#### READING TEXT:
Q&A: I'm already overweight, is it safe not to gain anymore during pregnancy?
I have not lost the weight I gained during my first pregnancy, after which I went from a size 10 to 18. I am now pregnant again and don't want to gain any more weight than is considered normal during this pregnancy. I realize you should not diet during pregnancy, but is there any way I can avoid gaining additional weight? I am only in my first month and am uncomfortable with my size.
I am very excited to be pregnant again, and want the best for my baby. However, I know that my weight gain is not healthy. I am a vegetarian. All the diets I have researched include meat. Any suggestions?
I am so glad you are asking about this early in your pregnancy! The Institute of Medicine now recommends that for women who are obese (a technical term for a body mass index greater than 30) weight gain should be no more than 15 pounds. Weight loss, however, isn’t a good idea. So how do you accomplish this? If it were easy, you would have gained less the first time around, so I am going to assume that maybe you have some bad habits that are playing a role?
Here are some ideas. You will need to figure out what works for you.
- Listen to your body. Eat when you are hungry, and stop when you are full. This may sound basic, but we all eat for lots of reasons, many of which have nothing to do with hunger. Boredom, depression, social events, and the time of day are often triggers to eat when we don’t need to. Try to substitute other activities, like exercising or talking to a friend, to meet those needs.
- Eat slowly. It takes about 30 minutes for the food you eat to register in your satiety center. If you eat more slowly, you will feel full after you have eaten less. Conversely, if you eat quickly, you can pack a lot in before you feel full.
- Add exercise to your routine. Exercise is helpful because it burns calories and also improves your sense of well-being. Plus while you are working out, you aren’t eating!
- Eat breakfast. Overweight people are more likely to skip this important meal than normal weight people are. One possible explanation is that to keep to a normal weight, people listen to the signals from their bodies. Skipping meals allows you to become ravenously hungry, and then overeat.
- Eat small portions. Sometimes it even helps to get smaller plates at home. What constitutes a portion of food is a lot less than we usually think. Restaurant portions are huge! Remember if the veggie burger at the restaurant is twice the size of the one you would have at home, it will have twice the calories. Eating out is a big source of excess calories. You do not have to finish everything on your plate!
- Eat vegetables. As a vegetarian, you can probably appreciate the diversity of vegetables that are available. Roasted or steamed veggies are very healthy, and you almost can’t eat too many. Let vegetables and low-fat sources of protein (low-fat milk products, eggs, tofu, or beans made without a lot of fat, and if you eat fish, low-mercury fish) be the basis of your diet.
While these ideas may be helpful, the best option for you is consultation with a dietitian. You can work together to establish a vegetarian diet that has the right number of calories for you and the baby, without providing the excess that will cause you to gain too much weight. Then after the baby is born, you can go on a health kick and get back to your size 10. Good luck!

#### RECORDS:
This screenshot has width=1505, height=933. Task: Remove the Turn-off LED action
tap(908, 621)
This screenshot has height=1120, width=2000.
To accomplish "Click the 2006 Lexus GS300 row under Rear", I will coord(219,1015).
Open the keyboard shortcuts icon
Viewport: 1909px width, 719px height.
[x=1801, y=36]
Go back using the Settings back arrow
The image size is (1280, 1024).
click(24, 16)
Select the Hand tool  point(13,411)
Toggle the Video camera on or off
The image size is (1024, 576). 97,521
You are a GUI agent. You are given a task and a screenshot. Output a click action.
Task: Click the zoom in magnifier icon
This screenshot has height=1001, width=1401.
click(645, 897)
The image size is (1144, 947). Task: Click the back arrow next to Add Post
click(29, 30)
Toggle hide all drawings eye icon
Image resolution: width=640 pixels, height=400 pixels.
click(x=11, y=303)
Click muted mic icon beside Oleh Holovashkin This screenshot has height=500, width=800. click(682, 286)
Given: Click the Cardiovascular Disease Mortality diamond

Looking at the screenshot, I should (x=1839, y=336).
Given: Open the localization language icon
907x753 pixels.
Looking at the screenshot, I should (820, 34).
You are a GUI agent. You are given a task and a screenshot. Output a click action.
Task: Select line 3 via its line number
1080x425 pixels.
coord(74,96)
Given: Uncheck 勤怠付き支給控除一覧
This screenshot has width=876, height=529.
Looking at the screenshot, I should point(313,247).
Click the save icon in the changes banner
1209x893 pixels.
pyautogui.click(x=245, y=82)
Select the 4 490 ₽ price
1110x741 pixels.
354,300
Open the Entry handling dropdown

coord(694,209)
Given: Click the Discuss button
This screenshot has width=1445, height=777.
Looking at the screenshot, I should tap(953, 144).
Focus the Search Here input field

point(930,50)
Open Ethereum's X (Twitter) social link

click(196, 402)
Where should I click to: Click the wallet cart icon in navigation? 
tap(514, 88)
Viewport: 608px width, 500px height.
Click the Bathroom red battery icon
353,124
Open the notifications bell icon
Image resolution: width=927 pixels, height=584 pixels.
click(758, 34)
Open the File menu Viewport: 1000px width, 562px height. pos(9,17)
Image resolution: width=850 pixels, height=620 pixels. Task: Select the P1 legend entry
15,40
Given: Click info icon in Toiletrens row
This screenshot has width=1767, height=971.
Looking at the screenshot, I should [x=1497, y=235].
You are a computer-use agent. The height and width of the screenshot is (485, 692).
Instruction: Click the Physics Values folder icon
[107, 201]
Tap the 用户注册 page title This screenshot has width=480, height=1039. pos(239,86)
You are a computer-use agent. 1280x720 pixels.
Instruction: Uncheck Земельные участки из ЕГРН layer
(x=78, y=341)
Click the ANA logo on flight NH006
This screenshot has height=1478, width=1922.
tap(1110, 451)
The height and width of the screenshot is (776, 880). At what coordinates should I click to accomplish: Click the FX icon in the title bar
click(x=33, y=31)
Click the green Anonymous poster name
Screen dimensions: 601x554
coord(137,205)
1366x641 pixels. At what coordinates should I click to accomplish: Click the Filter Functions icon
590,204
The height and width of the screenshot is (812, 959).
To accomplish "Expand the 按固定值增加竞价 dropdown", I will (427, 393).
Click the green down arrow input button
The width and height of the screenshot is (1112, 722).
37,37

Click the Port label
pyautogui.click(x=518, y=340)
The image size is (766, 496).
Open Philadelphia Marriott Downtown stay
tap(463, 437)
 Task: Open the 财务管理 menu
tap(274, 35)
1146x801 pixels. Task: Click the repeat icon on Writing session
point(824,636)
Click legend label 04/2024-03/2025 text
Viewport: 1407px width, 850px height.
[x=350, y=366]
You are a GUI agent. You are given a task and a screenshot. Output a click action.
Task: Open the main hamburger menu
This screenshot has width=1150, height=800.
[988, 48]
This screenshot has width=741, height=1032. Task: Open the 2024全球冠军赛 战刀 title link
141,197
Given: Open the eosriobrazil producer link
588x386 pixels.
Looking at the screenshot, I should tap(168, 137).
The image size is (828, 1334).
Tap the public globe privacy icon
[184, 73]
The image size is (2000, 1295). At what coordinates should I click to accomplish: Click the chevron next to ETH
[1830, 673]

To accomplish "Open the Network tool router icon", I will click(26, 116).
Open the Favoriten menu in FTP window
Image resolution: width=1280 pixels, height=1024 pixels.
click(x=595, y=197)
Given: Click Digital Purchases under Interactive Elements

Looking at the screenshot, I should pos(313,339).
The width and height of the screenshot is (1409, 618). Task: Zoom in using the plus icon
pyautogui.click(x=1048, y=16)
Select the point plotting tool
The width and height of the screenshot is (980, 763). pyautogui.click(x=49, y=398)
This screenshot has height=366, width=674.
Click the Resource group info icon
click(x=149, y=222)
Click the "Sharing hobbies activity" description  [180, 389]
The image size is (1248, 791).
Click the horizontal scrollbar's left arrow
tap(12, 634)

#### ACTIVITY:
Please answer these questions from the pregnancy weight Q&A:
(a) What size did the asker go from and to after the first pregnancy?
(b) What is the most weight the Institute of Medicine recommends obese women gain?
(c) About how long does food take to register in the satiety center?

#### SOLUTION FOR THIS PROBLEM:
(a) From a size 10 to a size 18.
(b) No more than 15 pounds.
(c) About 30 minutes.